JpGU-AGU Joint Meeting 2017

講演情報

[EE] 口頭発表

セッション記号 H (地球人間圏科学) » H-GG 地理学

[H-GG01] [EE] Mapping phenology with long-term continuous remote sensing observations

2017年5月22日(月) 15:30 〜 17:00 106 (国際会議場 1F)

コンビーナ:堤田 成政(京都大学大学院地球環境学堂)、Kaduk Jorg(University of Leicester)、Barrett Kirsten(University of Leicester )、座長:堤田 成政(京都大学大学院地球環境学堂)、座長:Kaduk Jorg(University of Leicester)、座長:Barrett Kirsten(University of Leicester)

16:00 〜 16:15

[HGG01-03] Land Surface Phenology Changes in Central Asia

★招待講演

*Kirsten de Beurs1Geoffrey M Henebry2Braden C Owsley1Irina Sokolik3 (1.Department of Geography and Environmental Sustainability, University of Oklahoma、2.Geospatial Sciences Center of Excellence, South Dakota State University、3.School of Earth and Atmospheric Sciences, Georgia Institute of Technology)

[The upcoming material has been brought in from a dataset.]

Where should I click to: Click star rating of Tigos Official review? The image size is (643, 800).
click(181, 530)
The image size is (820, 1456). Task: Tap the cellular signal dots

キーワード:Land Surface Phenology, Remote Sensing, Central Asia

Land surface phenology metrics allow for the summarization of long image time series into a set of annual observations that describe the vegetated growing season. These metrics have been shown to respond to both climatic and anthropogenic impacts. In this study we assembled a time series (2001-2016) of Moderate Resolution Imaging Spectroradiometer (MODIS) Nadir BRDF-Adjusted Reflectance (NBAR) data at two spatial resolutions (0.05º and 500m) and land surface temperature data at two spatial resolutions (0.05º and 1000m). We then derived land surface phenology metrics focusing on the peak of the growing season by fitting convex quadratic regression models connecting the NDVI time series with the progression of Accumulated Growing Degree-Days (AGDD) derived from the land surface temperature data. We linked the annual information on (1) peak timing, (2) thermal time to peak and (3) peak magnitude with three important climate oscillations—the Atlantic Multidecadal Oscillation (AMO); the North Atlantic Oscillation (NAO); and the East Atlantic / West Russia pattern (EAWR)—and evaluated the effects of the different spatial resolutions. We discovered several significant correlations between the climate oscillations and the land surface phenology peak metrics for a range of different bioclimatic regions in the drylands of Central Asia, and we linked these correlation results to changes in ambient population modeled by LandScan.